7. Application of the Gastrointestinal Simulator (GIS) Coupled with In Silico Modeling to Measure the Impact of Coca-Cola® on the Luminal and Systemic Behavior of Loratadine (BCS Class 2b).

Author

Hens, Bart, Bermejo, Marival, Cristofoletti, Rodrigo, Amidon, Gregory E., and Amidon, Gordon L.

Subjects

*DRINKING water, *INTESTINAL absorption, *LORATADINE, *DRUG solubility, *PHARMACOKINETICS, *GENERIC products, *PYLORUS, *INTESTINES

Abstract

In the present work, we explored if Coca-Cola® had a beneficial impact on the systemic outcome of the weakly basic drug loratadine (Wal-itin®, immediate-release formulation, 10 mg, generic drug product).
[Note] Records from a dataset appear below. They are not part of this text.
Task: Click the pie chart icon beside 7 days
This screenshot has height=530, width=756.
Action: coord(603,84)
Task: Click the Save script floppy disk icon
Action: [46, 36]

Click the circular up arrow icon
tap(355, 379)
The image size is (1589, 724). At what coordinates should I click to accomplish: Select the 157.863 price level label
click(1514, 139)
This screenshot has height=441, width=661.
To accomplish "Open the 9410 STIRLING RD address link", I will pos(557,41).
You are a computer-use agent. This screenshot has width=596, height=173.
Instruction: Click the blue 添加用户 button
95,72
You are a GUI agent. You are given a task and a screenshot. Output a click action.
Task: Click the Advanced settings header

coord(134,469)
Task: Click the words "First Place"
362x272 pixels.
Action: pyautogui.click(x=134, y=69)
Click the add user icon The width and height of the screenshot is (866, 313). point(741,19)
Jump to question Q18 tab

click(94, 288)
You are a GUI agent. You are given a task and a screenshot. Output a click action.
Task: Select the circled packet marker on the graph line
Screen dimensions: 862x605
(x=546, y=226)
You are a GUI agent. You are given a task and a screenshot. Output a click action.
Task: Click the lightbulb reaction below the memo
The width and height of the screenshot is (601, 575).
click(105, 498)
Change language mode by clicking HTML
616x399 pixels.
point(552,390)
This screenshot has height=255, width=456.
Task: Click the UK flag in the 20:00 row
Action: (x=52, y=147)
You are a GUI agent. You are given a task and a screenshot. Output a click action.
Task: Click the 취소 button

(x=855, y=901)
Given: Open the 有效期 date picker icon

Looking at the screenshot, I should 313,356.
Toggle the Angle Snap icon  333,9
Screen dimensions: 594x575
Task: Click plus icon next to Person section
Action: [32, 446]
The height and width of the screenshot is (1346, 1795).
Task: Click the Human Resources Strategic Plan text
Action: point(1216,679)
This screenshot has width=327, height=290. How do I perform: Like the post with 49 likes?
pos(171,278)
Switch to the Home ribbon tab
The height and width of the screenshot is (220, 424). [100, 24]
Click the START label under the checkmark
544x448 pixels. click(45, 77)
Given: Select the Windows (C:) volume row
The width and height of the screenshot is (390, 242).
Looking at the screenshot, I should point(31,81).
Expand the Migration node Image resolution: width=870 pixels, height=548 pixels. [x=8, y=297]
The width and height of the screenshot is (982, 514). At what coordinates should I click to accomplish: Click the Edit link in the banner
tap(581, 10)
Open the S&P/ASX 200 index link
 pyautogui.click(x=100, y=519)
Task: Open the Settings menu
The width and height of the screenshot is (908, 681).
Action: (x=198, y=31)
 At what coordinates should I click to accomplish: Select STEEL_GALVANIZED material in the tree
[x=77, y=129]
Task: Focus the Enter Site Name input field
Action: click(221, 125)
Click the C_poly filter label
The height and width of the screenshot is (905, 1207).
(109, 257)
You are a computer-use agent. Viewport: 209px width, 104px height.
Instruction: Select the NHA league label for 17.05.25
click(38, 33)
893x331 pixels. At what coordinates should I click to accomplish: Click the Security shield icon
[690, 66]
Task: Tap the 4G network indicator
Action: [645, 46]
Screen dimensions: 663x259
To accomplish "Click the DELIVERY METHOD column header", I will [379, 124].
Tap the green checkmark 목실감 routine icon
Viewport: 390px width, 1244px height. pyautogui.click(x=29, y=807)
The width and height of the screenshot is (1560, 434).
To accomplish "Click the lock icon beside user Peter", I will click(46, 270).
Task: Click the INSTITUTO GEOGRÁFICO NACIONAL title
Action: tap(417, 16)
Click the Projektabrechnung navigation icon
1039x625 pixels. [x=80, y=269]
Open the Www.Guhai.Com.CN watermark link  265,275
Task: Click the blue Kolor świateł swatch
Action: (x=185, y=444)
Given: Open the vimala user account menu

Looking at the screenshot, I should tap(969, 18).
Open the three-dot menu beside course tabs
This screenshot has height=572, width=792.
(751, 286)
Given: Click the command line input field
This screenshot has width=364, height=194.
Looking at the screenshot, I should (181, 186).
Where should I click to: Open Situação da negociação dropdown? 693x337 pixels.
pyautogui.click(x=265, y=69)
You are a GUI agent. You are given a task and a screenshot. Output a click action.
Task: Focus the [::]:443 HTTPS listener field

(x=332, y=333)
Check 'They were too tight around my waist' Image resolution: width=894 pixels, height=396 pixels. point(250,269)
To map the contribution of underlying physiological variables that may positively impact the intestinal absorption of loratadine, a multi-compartmental and dynamic dissolution device was built, namely the Gastrointestinal Simulator (GIS). The luminal behavior of one immediate-release (IR) tablet of 10 mg of loratadine was tested under four different fasted state test conditions in the GIS: (i) with 250 mL of water and applying a predetermined gastric half-life (t1/2,G) of 15 min; (ii) with 250 mL of water and applying a t1/2,G of 30 min; (iii) with 250 mL of Coca-Cola® and a t1/2,G of 15 min; (iv) with 250 mL of Coca-Cola® and a t1/2,G of 30 min. After initiating the experiments, solution concentrations and solubility were measured in the withdrawn samples, and pH was monitored. To address the impact of the present CO2 in Coca-Cola® on the disintegration time of the tablet, additional disintegration experiments were performed in a single-vessel applying tap water and sparkling water as dissolution media. These experiments demonstrated the faster disintegration of the tablet in the presence of sparkling water, as the present CO2 facilitates the release of the drug. The buffer capacity of Coca-Cola® in the presence of FaSSGF was 4-fold higher than the buffer capacity of tap water in the presence of FaSSGF. After performing the in vitro experiments, the obtained results were used as input for a two-compartmental pharmacokinetic (PK) modeling approach to predict the systemic concentrations. These simulations pointed out that (i) the present CO2 in Coca-Cola® is responsible for the enhancement in drug release and dissolution and that (ii) a delay in gastric emptying rate will sustain the supersaturated concentrations of loratadine in the intestinal regions of the GI tract, resulting in an enhanced driving force for intestinal absorption. Therefore, co-administration of loratadine with Coca-Cola® will highly likely result in an increased systemic exposure compared to co-administration of loratadine with tap water. The mechanistic insights that were obtained from this work will serve as a scientific basis to evaluate the impact of Coca-Cola® on the systemic exposure of weakly basic drugs for patients on acid-reducing agents in future work. [ABSTRACT FROM AUTHOR]

Published

2020